- Fragment tekstu:
Podsumowane miesiąca - LISTOPAD 2017

16:12

Hej 
Możecie uwierzyć w to, że to już koniec listopada? Ja z pewnością nie. Najlepsze jest to, że nawet jeszcze nie ma zimy, a ja już wyczekuje wiosny i zamarzam w tych niskich temperaturach - według mojej skali temperatura poniżej 15 stopni, to jak mróz ;) Aż strach się bać, co będzie dalej. Poza tym taka pogada działa na mnie demotywująco. Nie chciało mi się czytać. Jak żyć? Maruda ze mnie, ale mimo iż w wielu przypadkach, zamiast siedzieć z książką robiłam inne rzeczy (gotowałam, piekłam, oglądałam filmy czy seriale lub zwyczajnie leżałam pod kocem i błądziłam gdzieś umysłem), to w gruncie rzeczy nie było tak źle i całkiem sporo przeczytałam. Ile dokładnie?  Ano, chyba nikogo nie zaskoczę, kiedy napiszę, że za mną kolejne 10 książek, a oto one:

Przeczytanych książek: 10
 Dwór skrzydeł i zguby  –  Sarah J. Maas ★★★★★☆☆☆☆☆
 The Call. Wezwanie – Peadar O’Guilin ★★★★★★★☆☆☆
 Listy do utraconej  – Brigid Kemmerer ★★★★★★★★☆☆
 Opposition –  Jennifer L. Armentrout  ★★★★★★★☆☆☆
 Drogie życie  – Meghan Quinn ★★★★★★★☆☆☆ 
 Kosiarze – Neal Shusherman ★★★★★★★★☆☆
 Granat poproszę! – Olga Rudnicka ★★★★★★☆☆☆☆
 Byliśmy łgarzami – E. Lockhart ★★★★★★☆☆☆☆
 Życie Pi  –  Yann Martel ★★★★★★★★★☆
Listy do brata – Vincent van Gogh 


Najlepsza książka:  oczywiście bezkonkurencyjnie zwycięża „Życie Pi” Yanna Martela. Ta powieść jest niesamowita! Lata temu oglądałam film i jak się okazało słabo go nie pamiętałam – ale to dobrze, bo dzięki temu książka bardzo mnie zaskoczyła. Jej zakończenie jest fenomenalne!
Najgorsza książka:  niemiła niespodzianka spotkała mnie podczas czytania „Dworu skrzydeł i zguby” pani Maas. Co rusz zastanawiałam się ‘co ja czytam?’. Nie wierze, że do tego doszło, aby książka tej autorki z nalazła się w gronie najgorszych, ale cóż poradzić? Mój główny zarzut? Nuda, nuda i jeszcze raz nuda. Czekałam na jakąś akcję, której się nie doczekałam. To tyle w temacie ;)

- Polecenie: Wyjaśnij, z jakiego powodu we wpisie podsumowującym listopad „Dwór skrzydeł i zguby” uznano za najgorszą książkę miesiąca.

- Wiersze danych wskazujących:
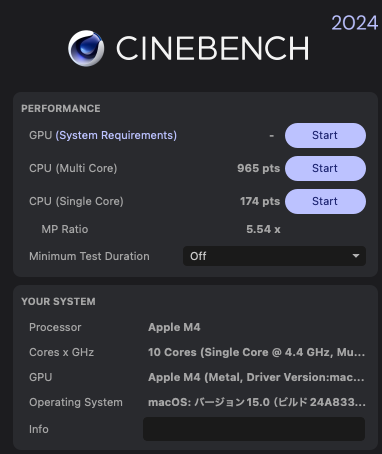The image size is (382, 454).
Task: Start the CPU Single Core test
Action: 325,201
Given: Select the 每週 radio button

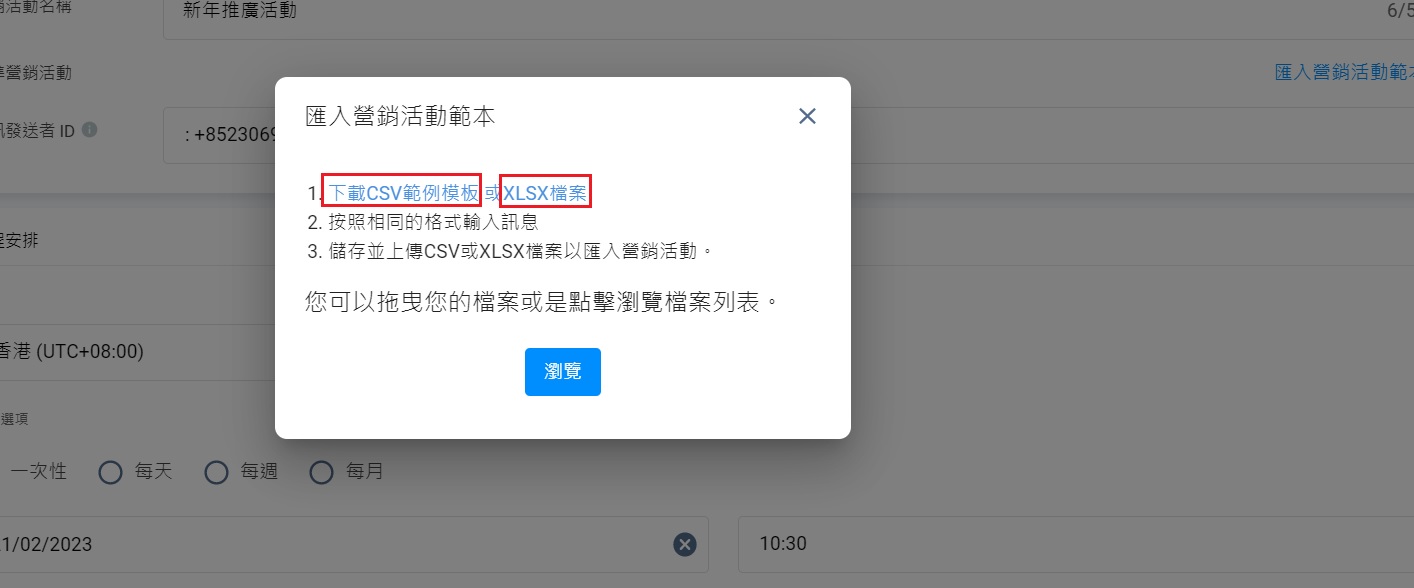Looking at the screenshot, I should (x=217, y=472).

- Odpowiedź: Głównym zarzutem wobec tej książki była nuda. Podczas lektury czekało się na akcję, która ostatecznie się nie pojawiła.